# Your goal
Please copy the listing below word for word, keeping every line unchanged.

====== Information provided ======

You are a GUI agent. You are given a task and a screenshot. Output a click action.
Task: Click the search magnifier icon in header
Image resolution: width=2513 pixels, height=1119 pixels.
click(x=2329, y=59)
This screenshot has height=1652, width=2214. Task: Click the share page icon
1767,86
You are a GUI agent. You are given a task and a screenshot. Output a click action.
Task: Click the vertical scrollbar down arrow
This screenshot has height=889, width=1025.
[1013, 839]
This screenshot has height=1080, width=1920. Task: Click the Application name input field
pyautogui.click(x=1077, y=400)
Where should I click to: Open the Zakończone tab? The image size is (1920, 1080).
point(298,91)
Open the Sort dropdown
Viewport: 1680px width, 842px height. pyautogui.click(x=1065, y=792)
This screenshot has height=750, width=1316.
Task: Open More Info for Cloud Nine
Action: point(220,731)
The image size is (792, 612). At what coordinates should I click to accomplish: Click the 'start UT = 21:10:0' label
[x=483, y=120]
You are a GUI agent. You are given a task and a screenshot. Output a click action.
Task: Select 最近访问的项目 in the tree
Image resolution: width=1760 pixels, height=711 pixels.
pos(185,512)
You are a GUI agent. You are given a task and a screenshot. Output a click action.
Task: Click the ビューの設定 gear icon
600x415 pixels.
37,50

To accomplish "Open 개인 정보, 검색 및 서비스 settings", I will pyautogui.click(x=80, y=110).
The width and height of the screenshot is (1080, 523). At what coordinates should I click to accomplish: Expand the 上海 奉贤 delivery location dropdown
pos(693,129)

======

# Result
You are a GUI agent. You are given a task and a screenshot. Output a click action.
Task: Click the search magnifier icon in header
Image resolution: width=2513 pixels, height=1119 pixels.
click(x=2329, y=59)
This screenshot has height=1652, width=2214. Task: Click the share page icon
1767,86
You are a GUI agent. You are given a task and a screenshot. Output a click action.
Task: Click the vertical scrollbar down arrow
This screenshot has height=889, width=1025.
[1013, 839]
This screenshot has height=1080, width=1920. Task: Click the Application name input field
pyautogui.click(x=1077, y=400)
Where should I click to: Open the Zakończone tab? The image size is (1920, 1080).
point(298,91)
Open the Sort dropdown
Viewport: 1680px width, 842px height. pyautogui.click(x=1065, y=792)
This screenshot has height=750, width=1316.
Task: Open More Info for Cloud Nine
Action: point(220,731)
The image size is (792, 612). At what coordinates should I click to accomplish: Click the 'start UT = 21:10:0' label
[x=483, y=120]
You are a GUI agent. You are given a task and a screenshot. Output a click action.
Task: Select 最近访问的项目 in the tree
Image resolution: width=1760 pixels, height=711 pixels.
pos(185,512)
You are a GUI agent. You are given a task and a screenshot. Output a click action.
Task: Click the ビューの設定 gear icon
600x415 pixels.
37,50

To accomplish "Open 개인 정보, 검색 및 서비스 settings", I will pyautogui.click(x=80, y=110).
The width and height of the screenshot is (1080, 523). At what coordinates should I click to accomplish: Expand the 上海 奉贤 delivery location dropdown
pos(693,129)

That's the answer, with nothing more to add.